▶ _ABOUT THIS TASK_
Below is a listing to repeat exactly, with its pictures left out.

▶ _INPUT FOR THIS TASK_

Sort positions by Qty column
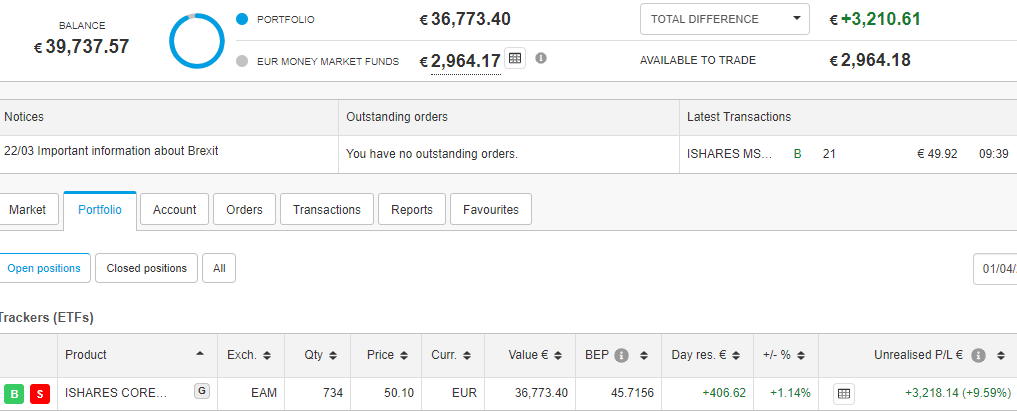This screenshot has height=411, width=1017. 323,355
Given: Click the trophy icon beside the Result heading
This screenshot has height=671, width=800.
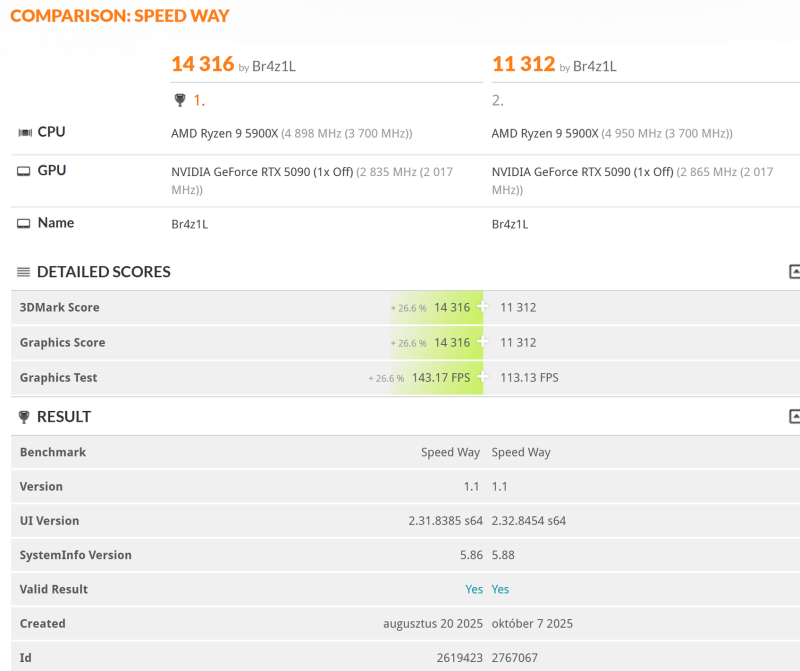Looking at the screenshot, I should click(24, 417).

▶ _EXPECTED ANSWER_
Sort positions by Qty column
This screenshot has height=411, width=1017. 323,355
Given: Click the trophy icon beside the Result heading
This screenshot has height=671, width=800.
Looking at the screenshot, I should click(24, 417).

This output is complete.